De esa renuncia surge la libertad y toda una amalgama de consecuencias y deseos que deambulan en la memoria y el viaje de la vida. Esta obra de teatro es un ajuste de cuentas con los recuerdos y esa vida que nunca supimos que llegaríamos a vivir encadenados a nuestros deseos. Hay mucho de posibilidad y redención en sus dos protagonistas, personajes que deambulan entre el presente, el pasado y la sinergia de esa magia que lleva implícita esta conmovedora obra de teatro que también bebe de la comicidad y de puntuales brotes de genialidad por su trascendencia.
De esas cenizas, recuerdos y ecos, la dramaturga Irina Kouberskaya levanta Deje que el viento hable sobre el legado poético del italiano Tonino Guerra. Un hálito poético en el que Irina nos habla de las memorias de la tierra, o lo que es lo mismo, de las memorias de nuestras vidas, lo que convierte su propuesta en una nueva demostración de ese carácter existencialista con el que ella dota a sus representaciones.

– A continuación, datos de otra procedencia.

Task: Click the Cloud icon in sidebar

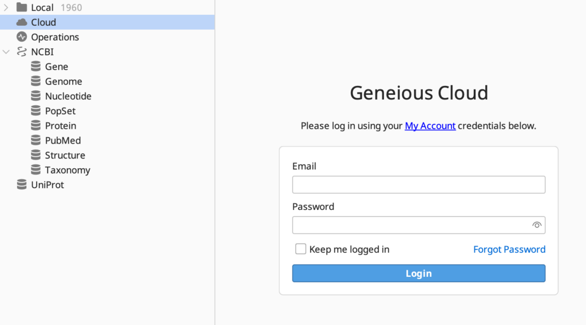Action: point(22,22)
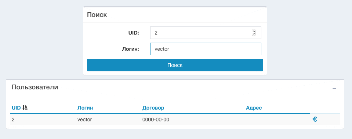Decrease UID value with the down arrow
The width and height of the screenshot is (352, 139).
pyautogui.click(x=254, y=34)
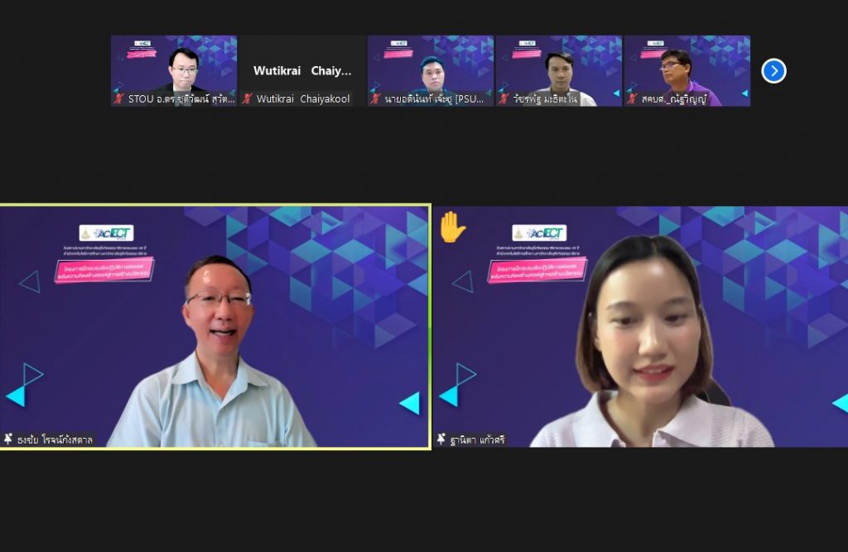Image resolution: width=848 pixels, height=552 pixels.
Task: Select the fifth participant thumbnail in purple shirt
Action: coord(687,66)
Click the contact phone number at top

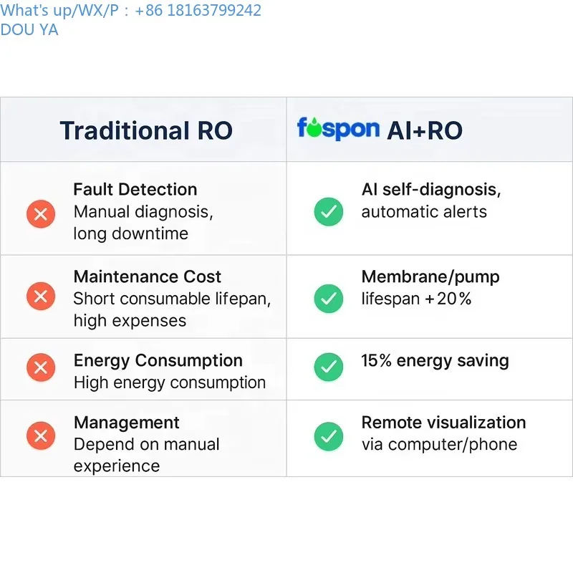[x=198, y=10]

Un carácter que ya estaba presente en las adaptaciones que ha hecho autores clásicos como Chéjov, García Lorca o Harold Pinter, como lo es en este caso Tonino Guerra, aunque en esta obra la mano compositiva de Irina se deja notar con mayor fuerza en el texto. A lo que sin duda hay que añadir el gran talento que profesa a la hora de dotar a todas sus adaptaciones de unas coreografías que, junto con el elemento visual de la proyección de imágenes, transforman las representaciones en un magistral espectáculo de la palabra, la danza y la imagen, lo que las convierten en una manifestación de teatro total. Una esencia que está al alcance de muy pocos. Pero por si todo esto fuera poco, una vez más, deja contrastadas sus grandes dosis de dirección de actores, pues uno cae enamorado ante un José Luis Sanz, en su papel de ángel, para recordar, tanto por su versatilidad como por su presencia: dicharachero, trascendente, divertido y cómico con mayúsculas. Al lado de una no menos trascedente y cómica Chelo Vivares siempre a una gran altura en las obras que interpreta en el Teatro Tribueñe. Del mismo modo que, una mención aparte, merecen los tres pájaros de la obra: Ana Peiró, Ana Moreno y Virginia Hernández, pues con sus sonidos guturales están sencillamente geniales, dándonos una magnífica demostración de movimiento, ritmo y mímica.
Deje que el viento hable es un espectáculo total y con mayúsculas, donde lo divino y lo humano se dan la mano bajo el paradigma que esconde el gran secreto de la vida. Una vida plagada de voces y sentimientos que fluyen en cada uno de nosotros día a día hasta el instante del juicio final, aquel que se acerca a nosotros sin avisar, pues estamos concebidos con la esencia de lo accidental que conforman la esencia de la memoria y el viaje de vida.
PD: No se pierdan el final de la obra con la coreografía de unos pájaros reconvertidos en vedettes bajo la batuta sonora de la canción de Renato Carosone, Piccolissima Serenata, como mejor forma de celebrar la vida.